世界ランク2位キープのためには絶対に負けたくない相手です。
流れ的には負けていましたが、なんとか勝ち切りました。危なかったです。
- 第1ゲーム、日本ペアにとって有利なローテーション、5-5まで競りますが、そこから流れをつかんで10-5と大量リードでゲームポイントを握ります。韓国ペアに10-8と追い上げられたところで田勢監督はタイムアウトを取ります。タイムアウト明け、早田選手のサービスから3球目の強打をしっかり決めて11-8でこのゲームを取ります。早いと思えたタイムアウトは、試合後に振り返ると早くありませんでした。
- 第2ゲーム、日本ペアにとって不利なローテーションながら、流れをつかんで5-0とリードします。が、ここから張本選手が申裕斌選手のボールに合わせられなくなり、6-8と逆転されます。組み立て方を変えて台上技術で10-8と先にゲームポイントを握ったものの、韓国ペアに攻められてデュースになります。息詰まる展開が続きますが、最後なんとか激しい打ち合いを2本制して14-12でこのゲームも取ります。

:::

あなたの目標: 日本ペアと韓国ペアの試合を振り返る文章を、最後の文の後から書き進めてください。 一覧は参照しなくても差し支えありません。

:::

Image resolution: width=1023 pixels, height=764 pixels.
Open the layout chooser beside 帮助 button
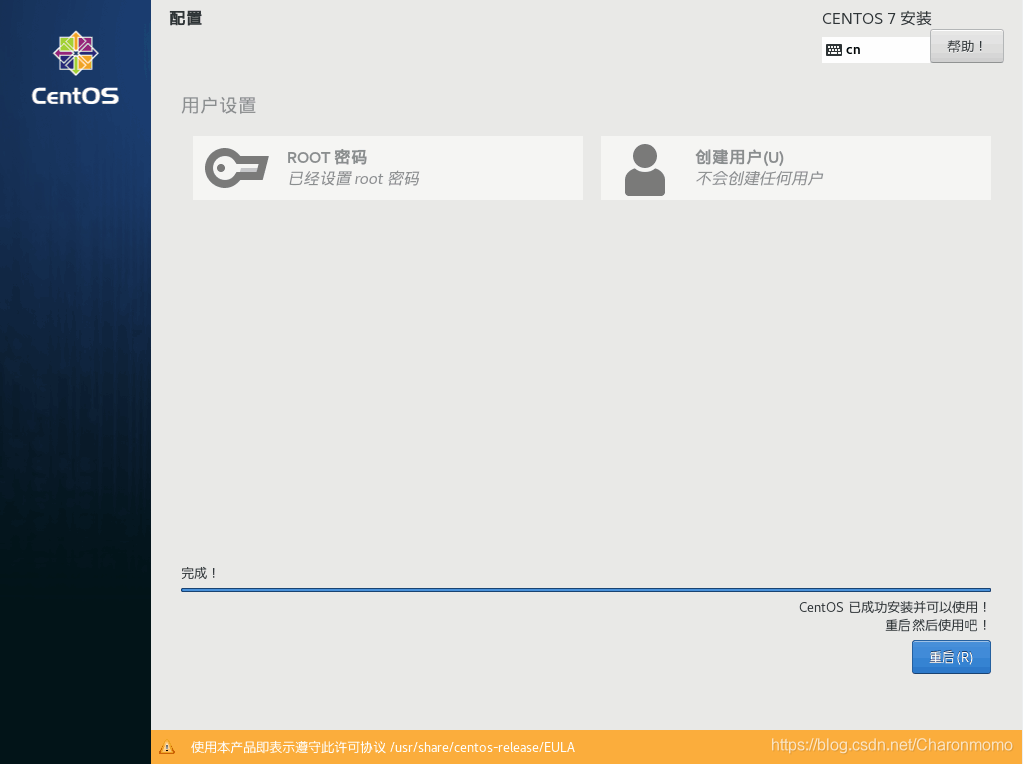point(875,47)

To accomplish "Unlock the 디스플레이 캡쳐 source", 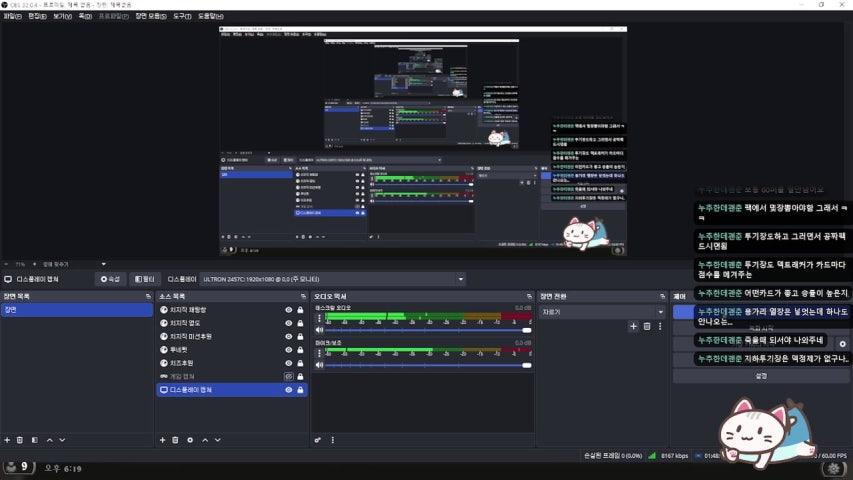I will coord(300,390).
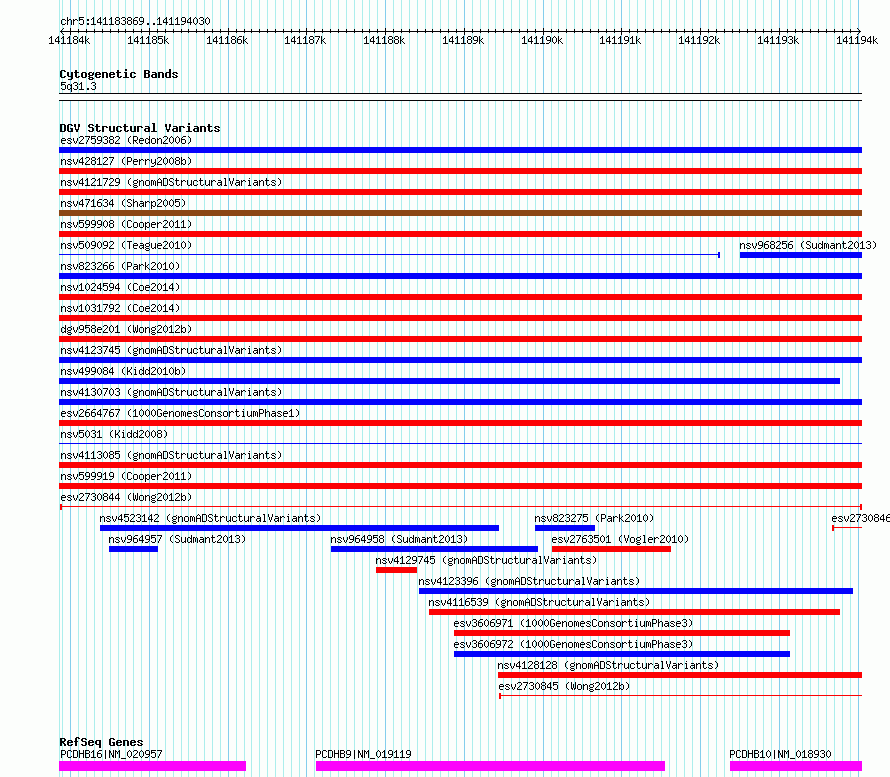
Task: Select the thin nsv5031 (Kidd2008) variant line
Action: click(460, 443)

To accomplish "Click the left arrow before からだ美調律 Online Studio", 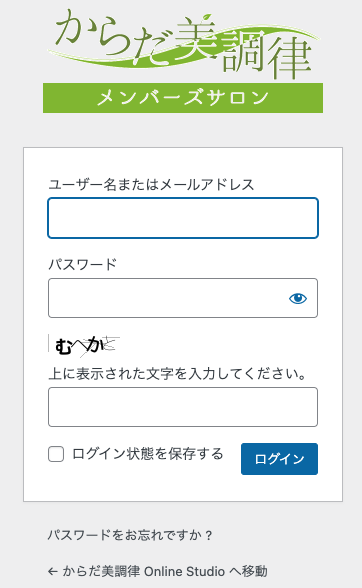I will click(53, 572).

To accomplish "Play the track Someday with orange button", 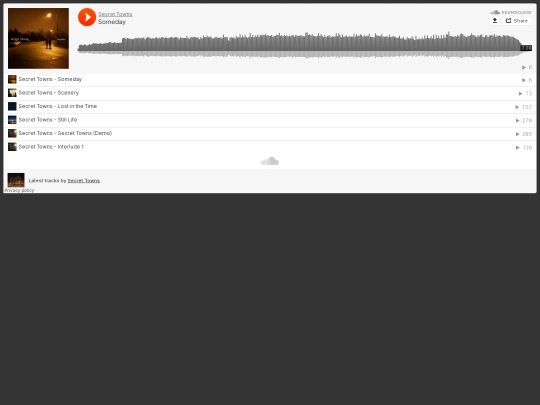I will [87, 17].
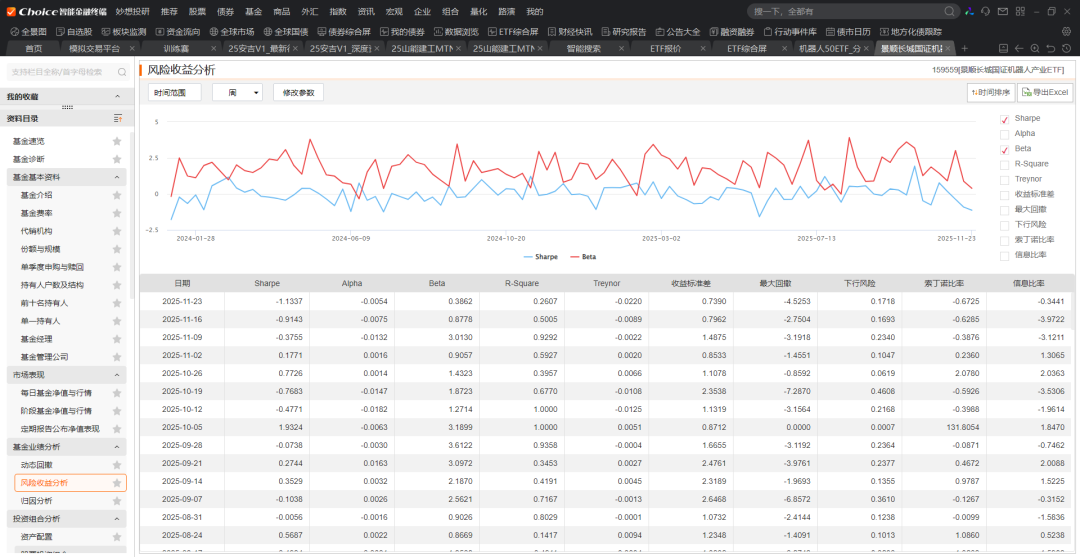
Task: Click the magnifier icon in the sidebar search
Action: tap(124, 72)
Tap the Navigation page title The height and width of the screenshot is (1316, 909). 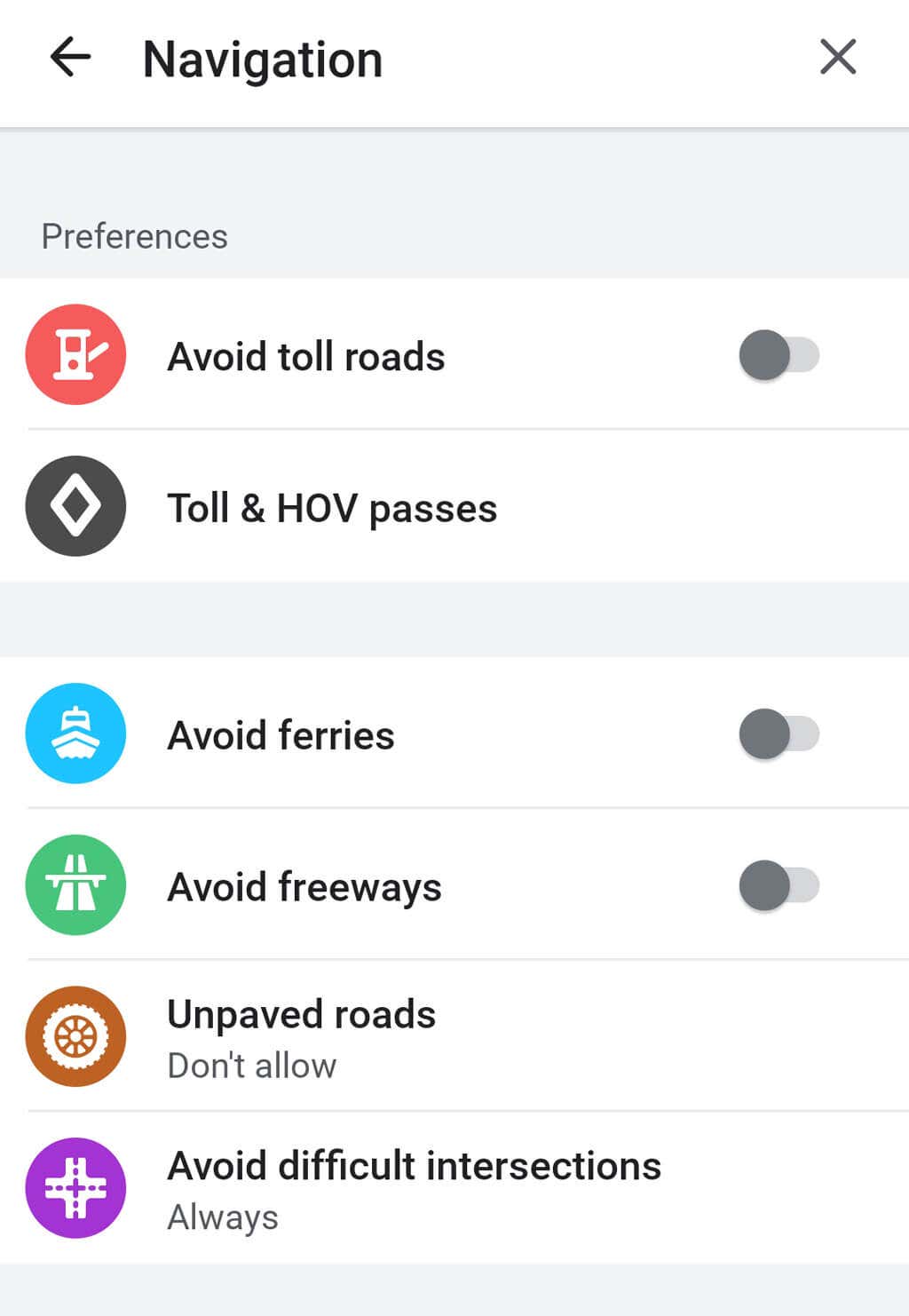click(263, 60)
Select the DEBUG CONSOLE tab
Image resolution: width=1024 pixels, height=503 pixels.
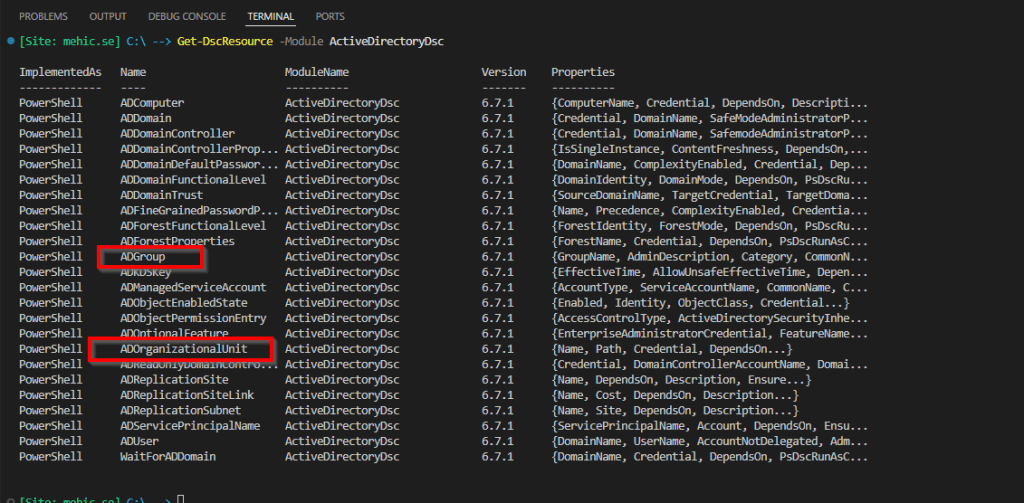187,17
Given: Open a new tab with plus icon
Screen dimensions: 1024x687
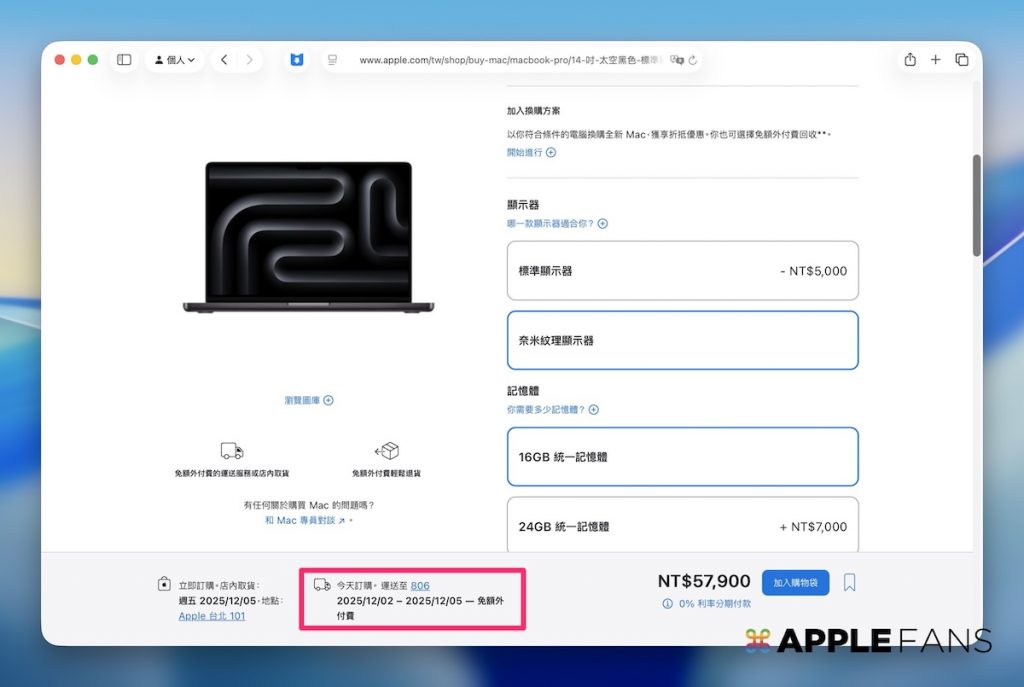Looking at the screenshot, I should click(936, 60).
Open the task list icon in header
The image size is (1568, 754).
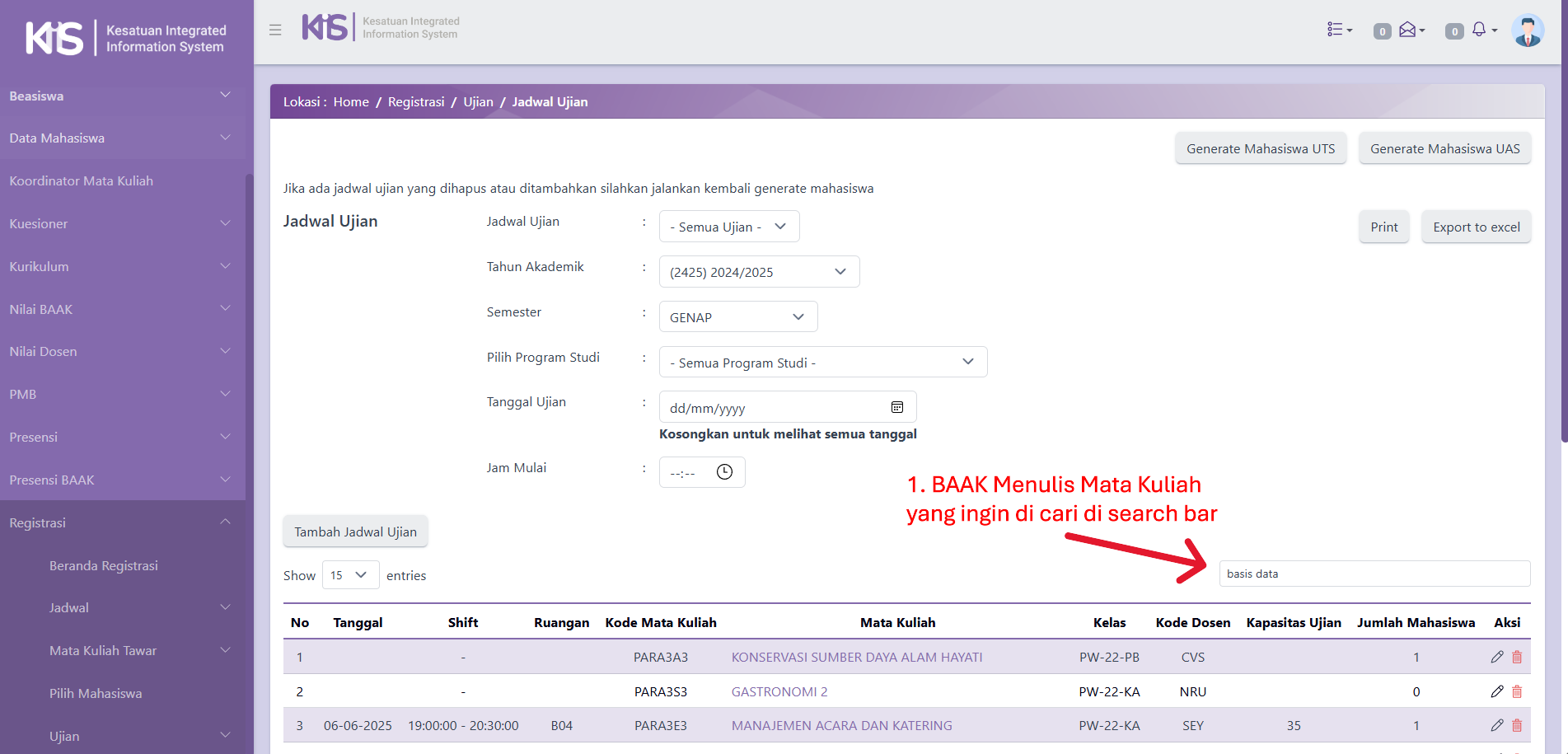(1339, 30)
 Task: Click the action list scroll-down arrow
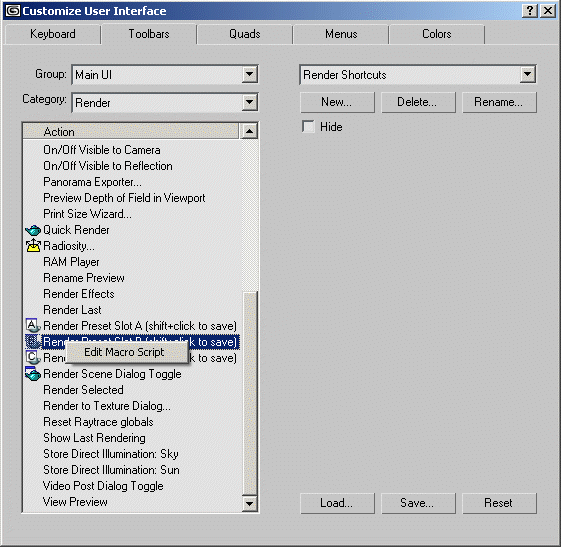249,504

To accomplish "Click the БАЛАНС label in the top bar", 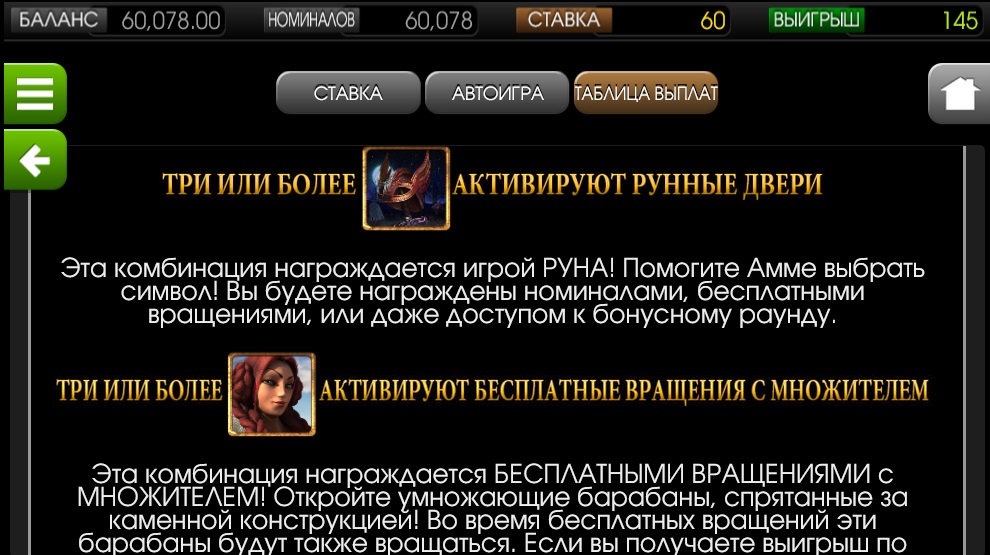I will (x=58, y=20).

:::

演習の回答:
- 第3ゲーム、5-5までは競りますが、そこから林鐘勳選手の豪打に押され、焦りからかミスが増えて6連続失点で5-11であっさり落としてしまいます。
- 第4ゲーム、フルゲームになったら勝てないと思ったのですが、日本ペアにとって不利なローテーションで、韓国ペアに苦しめられます。目を疑いたくなるような連続失点で4-11でこのゲームも落としてしまいます。
- 最終第5ゲーム、日本ペアにとって有利なローテーションからスタート、韓国ペアのミスにも助けられる形で5-1とリードしてチェンジコートします。ここから問題の不利なローテーションですが、8-3まではリードを保ちます。ところがそこから第4ゲームと同じ展開になり、早田選手のフォアハンドドライブにもミスが出て8-9と逆転されてしまいます。敗戦の瀬戸際で何とかラリー戦を制して9-9、張本選手が強気のフリックで10-9とし、最後張本選手がストップしたボールを林鐘勳選手がオーバーミスして辛くも逃げ切りに成功し、決勝進出を決めました。
薄氷の勝利、ちょっとでも運が悪かったら負けてた試合でした。でもこういう苦しい試合をなんとかして勝ち切るのも実力です。この試合を通して見つかった多くの課題を、今後の成長の糧にして欲しいです。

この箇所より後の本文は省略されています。